I need to find away to keep connected with my DD. At the moment she seems happy enough but I so worried me feeling like this will affect her. I have tried to get an earlier midwife appointment but the earliest they have is the 18th December. I have been told to take the prozac until then. My DP is really against me taking them though, he is scared they will harm the baby and may make me feel worse or become dependent on them, when all I need is some reasurrance that I will not have to endure extreme back pain for 3 hours again which made me feel like I was tortured. Part of me thinks he is right, but I am struggling to get on with day to day things. I am going to try and set myself targets of what I need to do each day to try and get basic things done. 18 days of coping seems so long though. If I didn't feel so sick I think I would just try to forget I was pregnant until then but my nausea has been constant for weeks (although no actual sickness). Although part of me thinks it is worry rather than morning sickness.

Sorry for rambling, it just feels good to write things down.

x

OP posts:
fedupwithdeployment · 30/11/2012 10:06

I am talking with no medical knowledge at all...but I did have a very unpleasant birth with DS1 (not in your league though) and remember anxiety when approaching birth of DS2.

I would demand another appointment with the Doctor. I will defer to others as to whether Prozac is good in your situation, but I would guess that a huge amount of your anxiety would go if promised a section. If Prozac works at all in the interim, it is kind of masking those worries (iyswim).
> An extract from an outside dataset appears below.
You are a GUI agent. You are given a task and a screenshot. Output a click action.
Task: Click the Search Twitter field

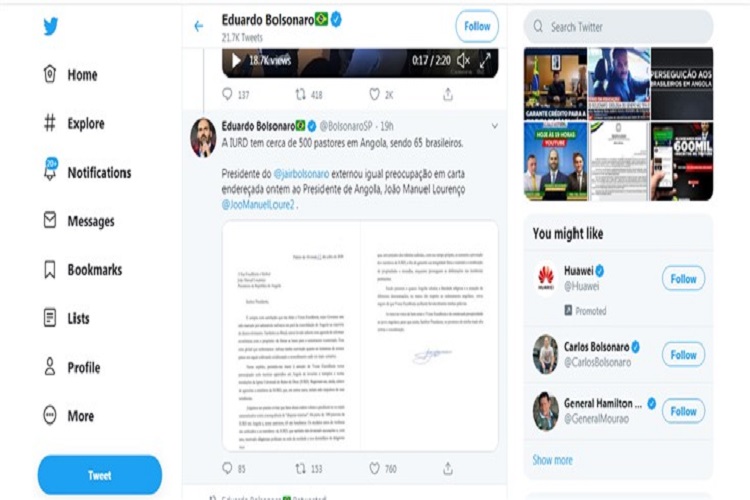click(x=618, y=27)
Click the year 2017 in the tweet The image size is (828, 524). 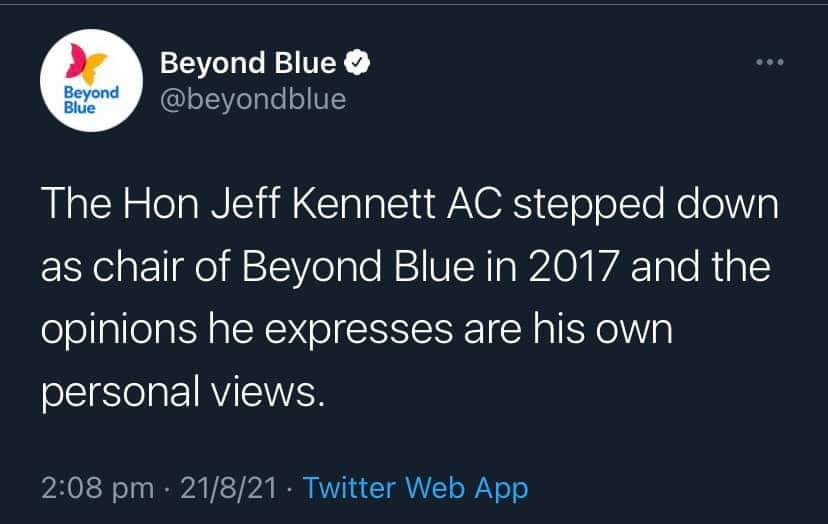tap(573, 266)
You have some medics on side already. Get your evidence together and see the doctor. If he/ she is unsympathetic, see another.

good luck.

happygilmore · 30/11/2012 16:54

I think you would definitely get a Csection if you pushed for it.
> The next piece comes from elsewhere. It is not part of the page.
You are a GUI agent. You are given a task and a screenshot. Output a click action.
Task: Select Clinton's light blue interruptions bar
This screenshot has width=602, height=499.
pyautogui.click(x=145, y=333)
I had a very traumatic time when I had my DD and was told I can definitely have a csection if I want it next time, even though I gave birth vaginally and 'only' had a 2nd degree tear, so not as bad as you. I would probably have to have an induction at 37 weeks (or before) due to my history and the thought of going through an induction again at that stage makes me feel sick.
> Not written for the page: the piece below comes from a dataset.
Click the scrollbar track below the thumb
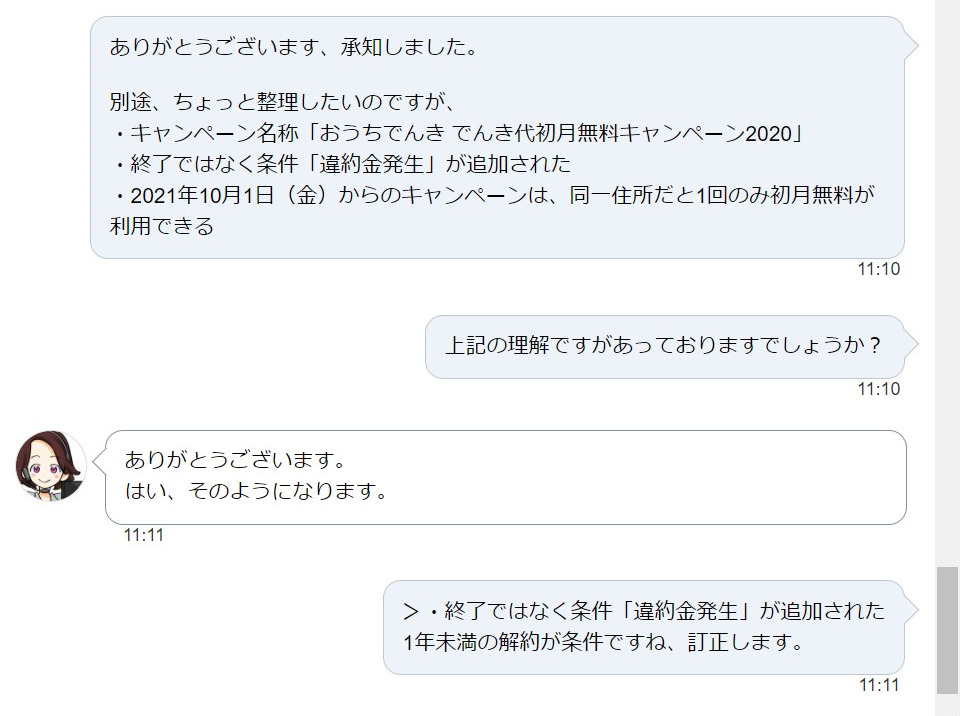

It is a consultant who will make the decision not a midwife - so ask to see one ASAP. Good luck.

baublesandbaileys · 30/11/2012 17:32

I felt unable to go through another birth after my first, but now I'm actually looking forward to it now, an independant midwife comming to my home to do an all day "debrief" and discussion about my options plus hypnobirthing has made me feel totally different about a second labour.

The independant midwife really helped, and they had all day to talk about it too, they can even go with you if you request your notes from last time to go over everything with you in detail

inadreamworld · 30/11/2012 23:50

My immediate thought is elective C Section. Or perhaps counselling to overcome your fears. Good luck.

moochima · 30/12/2012 22:25

Ditto what baubles says - hypnobirthing and independent midwife. I had horrendous first birth, took me 8 years before I (not on purpose though not exactly avoided) got pregnant again. We booked an apt with an IM to debrief on notes from first labour, did Hypnobirthing in an attempt to deal with fear (thought I'd be having a cs but wanted to make it as positive an experience as possible) and ended up having ds2 at home with another IM (dh did lots of overtime to pay for it - he'd been massively affected by how helpless he felt in first birth too and was very proactive in wanting it to be different) - totally different experience. DS was almost 11lbs and I would have done it again the next day . . . anyone told me that 9 months earlier and I'd have laughed hysterically.

1978andallthat · 30/12/2012 23:16

I think the birth trauma association have done some work on this and can give you advice including on getting an elective c section. Not read whole thread so sorry if anyone has said that already.